Brano proposto:
_ _ _ _

ROMA, giovedì, 27 gennaio 2011 (ZENIT.org).- Ai nostri  tempi  il diritto  alla  libertà  religiosa pone una  serie  complessa di problematiche politiche a cui il cattolico non è sempre preparato. Si  tratta di un  campo  delicato  e  dai  molteplici  risvolti.  richiede  quindi una serie di precisazioni di grande importanza affinché si possa tenere un comportamento politico corretto. Le prime due cose da osservare sono la grave mancanza di rispetto per questo diritto nelle società odierne e, d’altro canto, la sua fondamentale importanza per la    convivenza civile. Cominciamo dal primo aspetto. Oggi la stragrande maggioranza della popolazione mondiale vive in contesti politici in cui non c’è rispetto della libertà religiosa.

_ _ _ _

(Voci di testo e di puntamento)
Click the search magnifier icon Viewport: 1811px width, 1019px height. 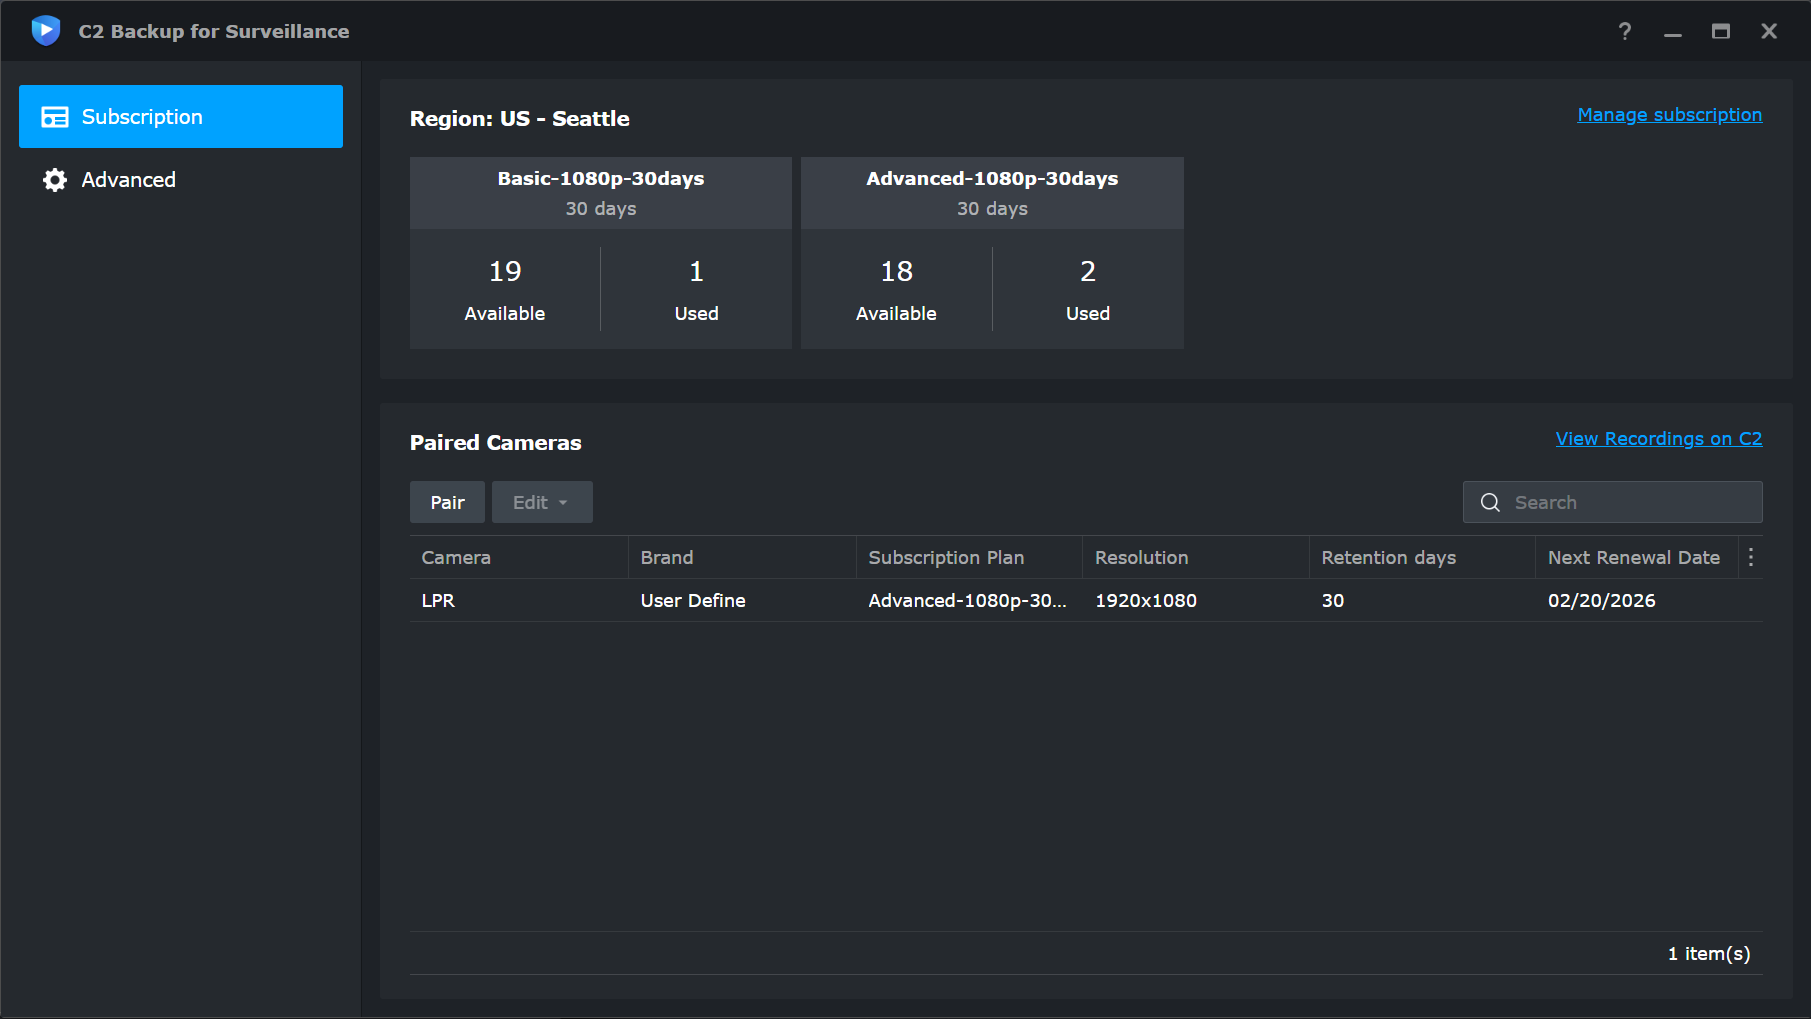pyautogui.click(x=1490, y=502)
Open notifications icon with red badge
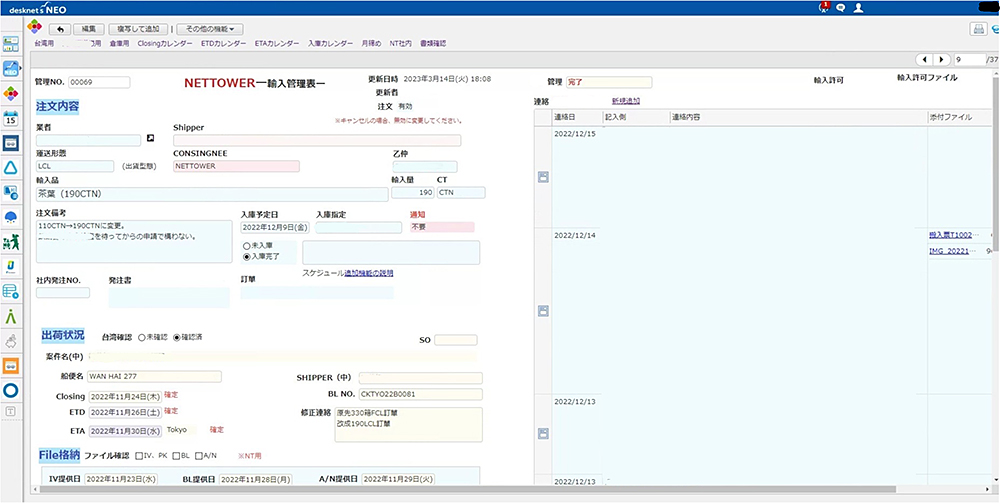Viewport: 1000px width, 503px height. coord(824,7)
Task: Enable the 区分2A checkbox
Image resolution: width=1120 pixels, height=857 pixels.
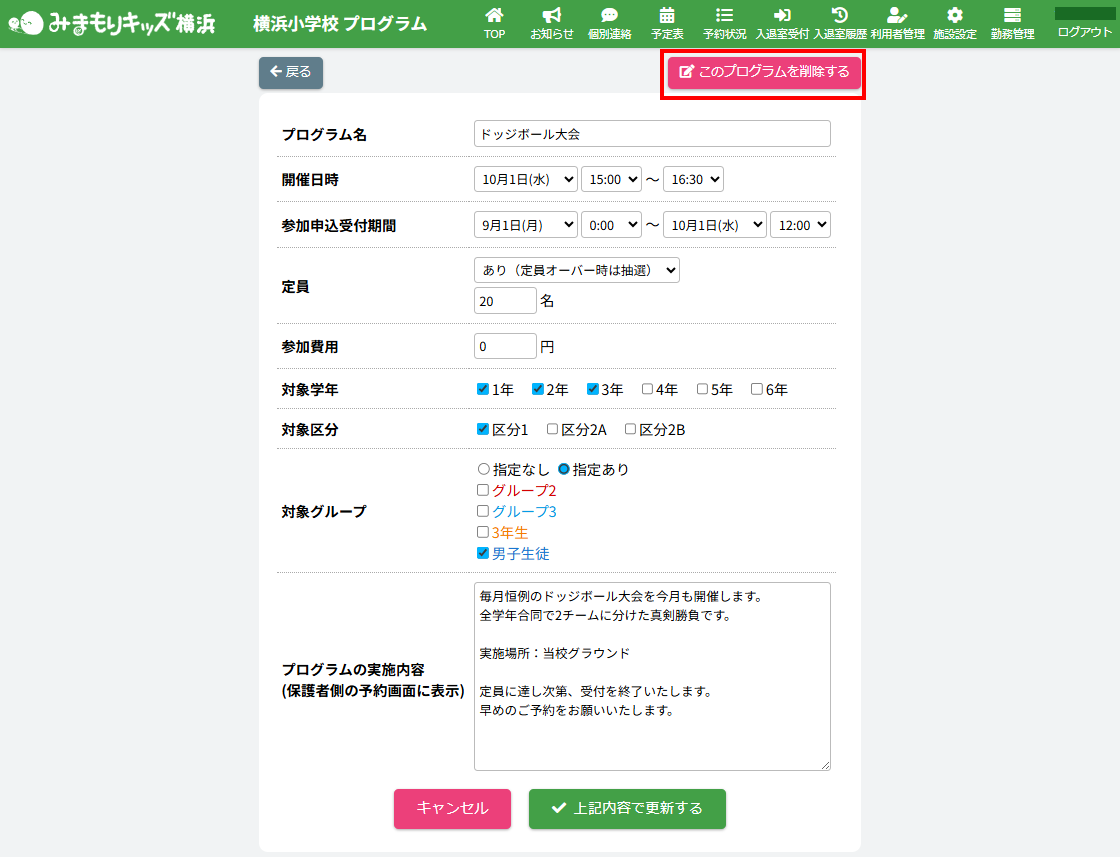Action: click(553, 429)
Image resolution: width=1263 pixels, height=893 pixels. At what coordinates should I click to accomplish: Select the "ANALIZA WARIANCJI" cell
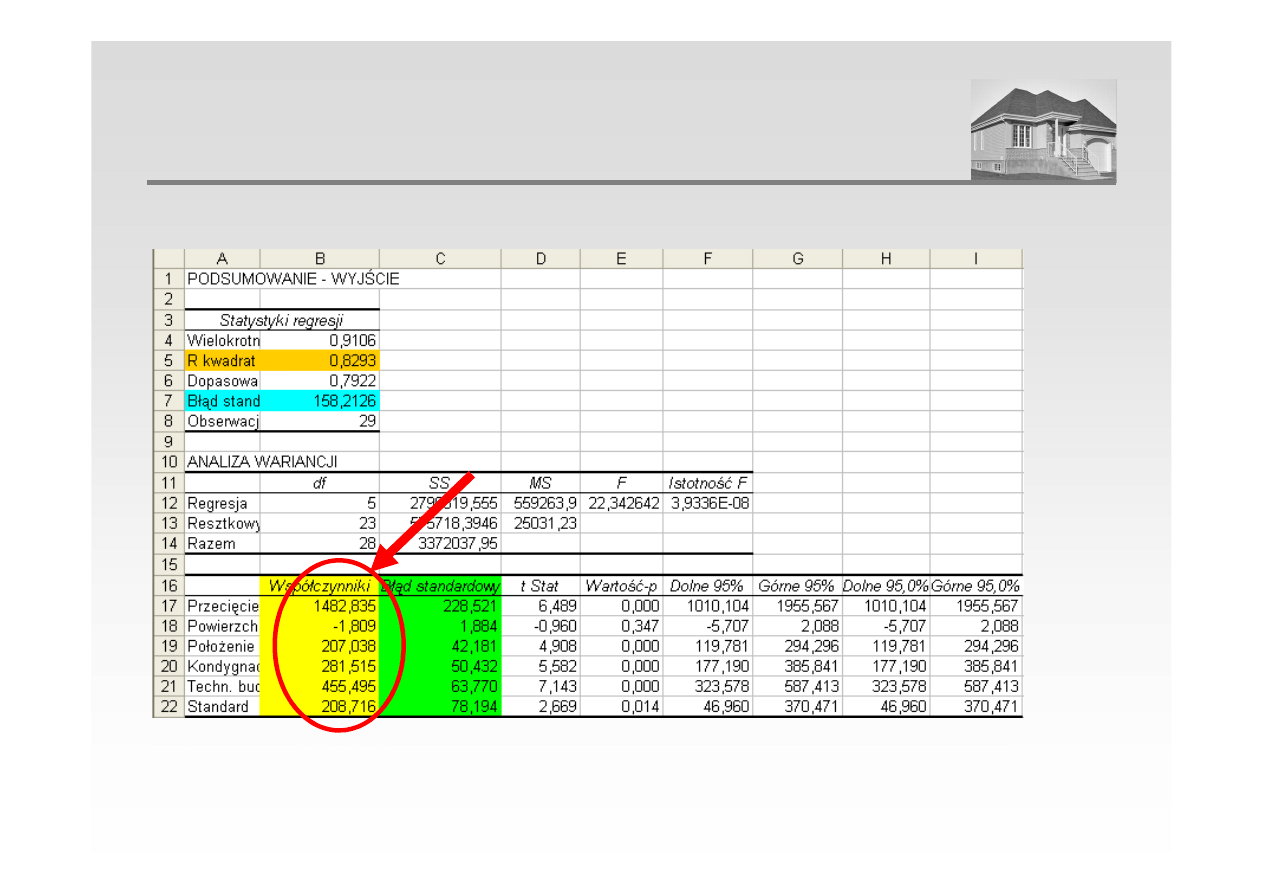pos(262,462)
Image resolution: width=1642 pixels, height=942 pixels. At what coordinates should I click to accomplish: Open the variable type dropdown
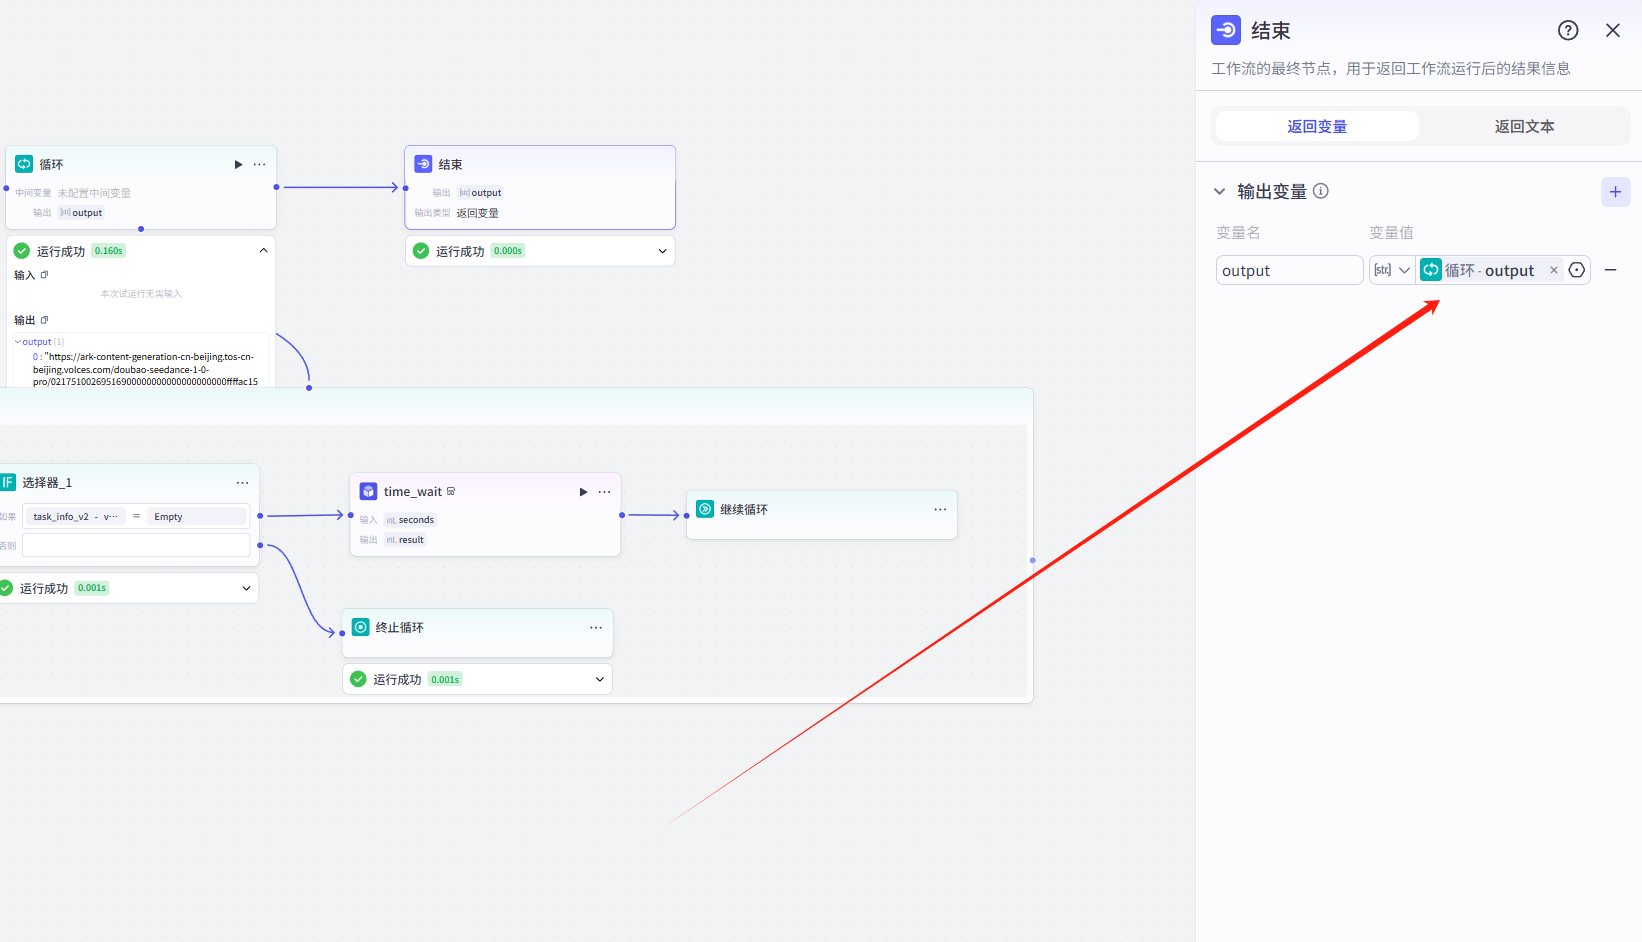point(1392,270)
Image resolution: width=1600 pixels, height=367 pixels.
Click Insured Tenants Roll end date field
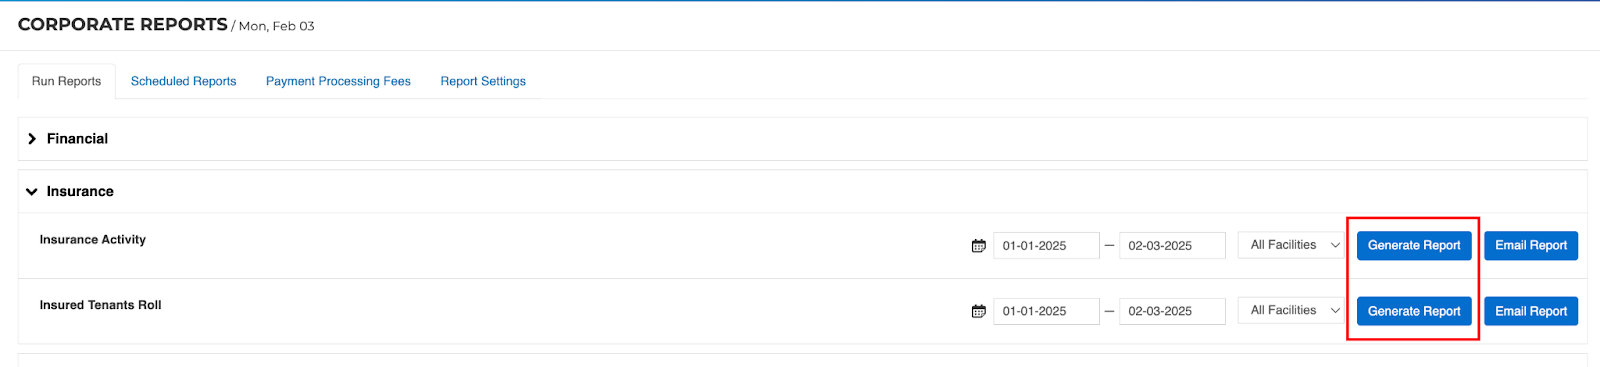(1172, 312)
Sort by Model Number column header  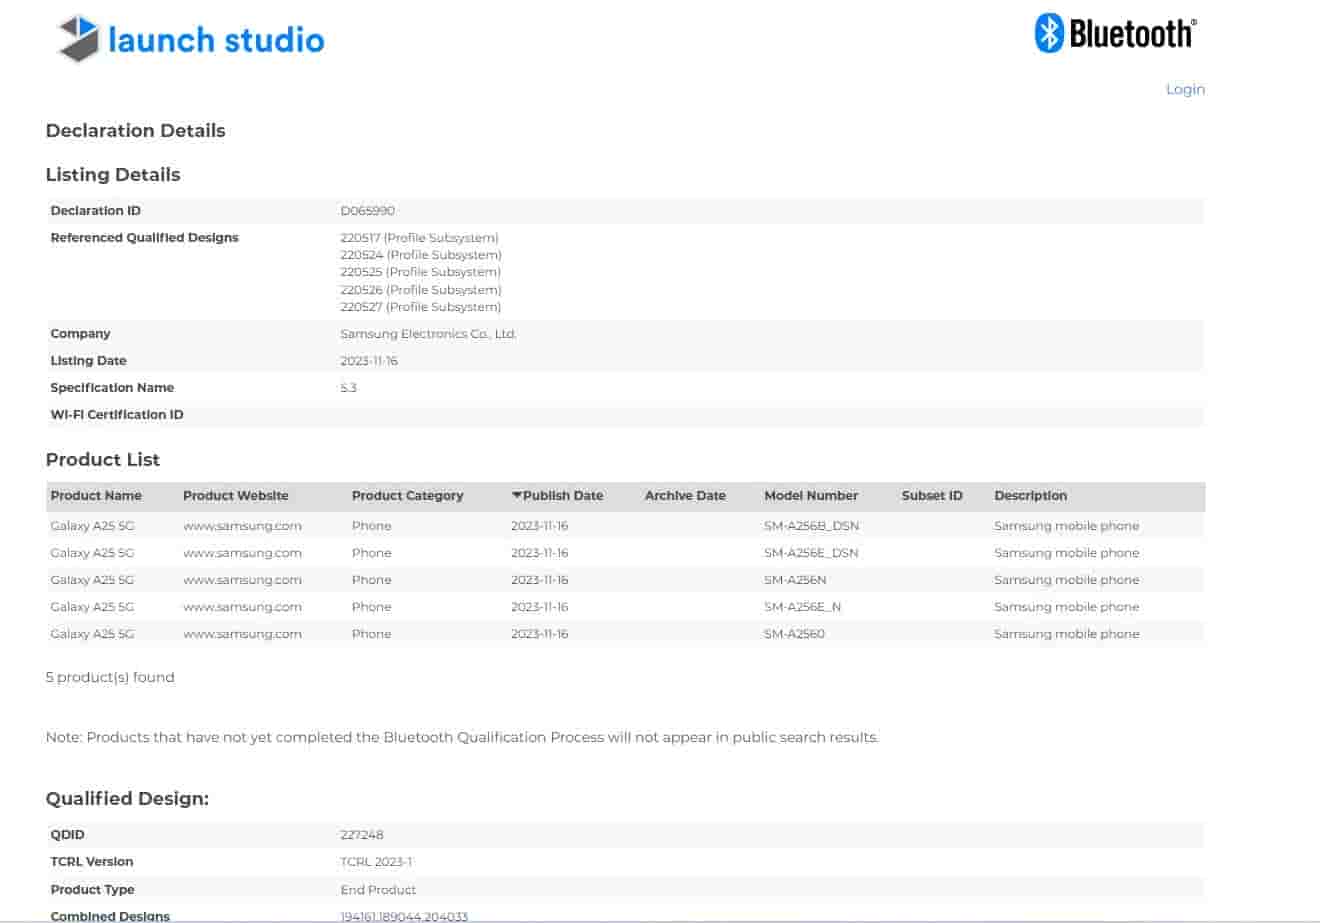(811, 495)
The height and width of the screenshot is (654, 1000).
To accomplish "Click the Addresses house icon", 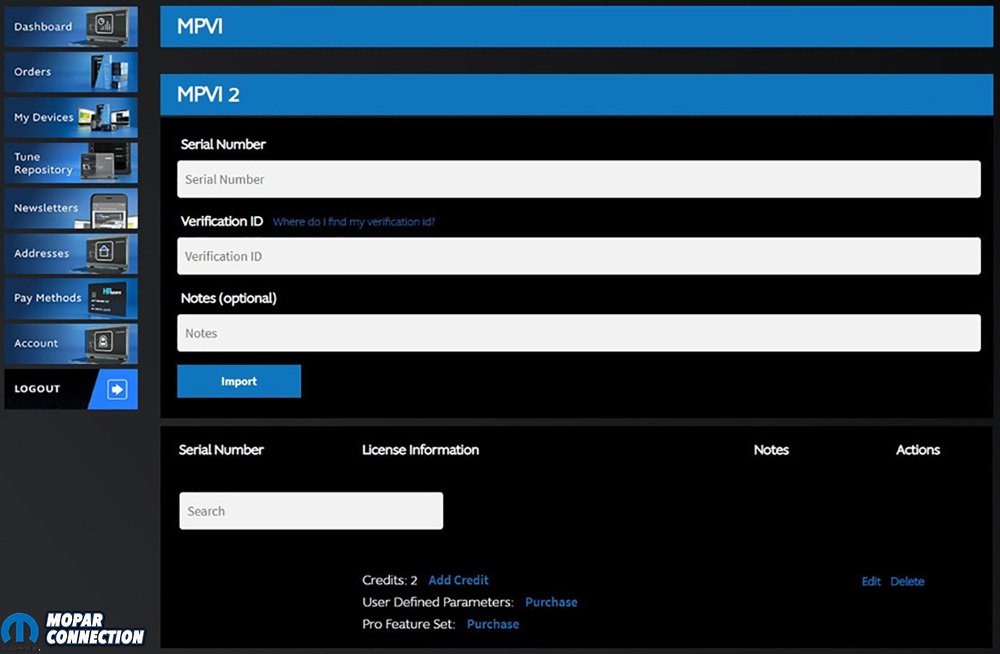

_ _ _ _

Cosa si chiede:
#1 Per favore, riscrivi il brano da "ROMA, giovedì, 27" giù fino a "della libertà religiosa.", cambiando "cattolico" in "credente".
#2 Secondo il brano, in quali contesti politici vive oggi la stragrande maggioranza della popolazione mondiale?

Soluzioni:
#1
ROMA, giovedì, 27 gennaio 2011 (ZENIT.org).- Ai nostri  tempi  il diritto  alla  libertà  religiosa pone una  serie  complessa di problematiche politiche a cui il credente non è sempre preparato. Si  tratta di un  campo  delicato  e  dai  molteplici  risvolti.  richiede  quindi una serie di precisazioni di grande importanza affinché si possa tenere un comportamento politico corretto. Le prime due cose da osservare sono la grave mancanza di rispetto per questo diritto nelle società odierne e, d’altro canto, la sua fondamentale importanza per la    convivenza civile. Cominciamo dal primo aspetto. Oggi la stragrande maggioranza della popolazione mondiale vive in contesti politici in cui non c’è rispetto della libertà religiosa.

#2 In contesti politici in cui non c'è rispetto della libertà religiosa.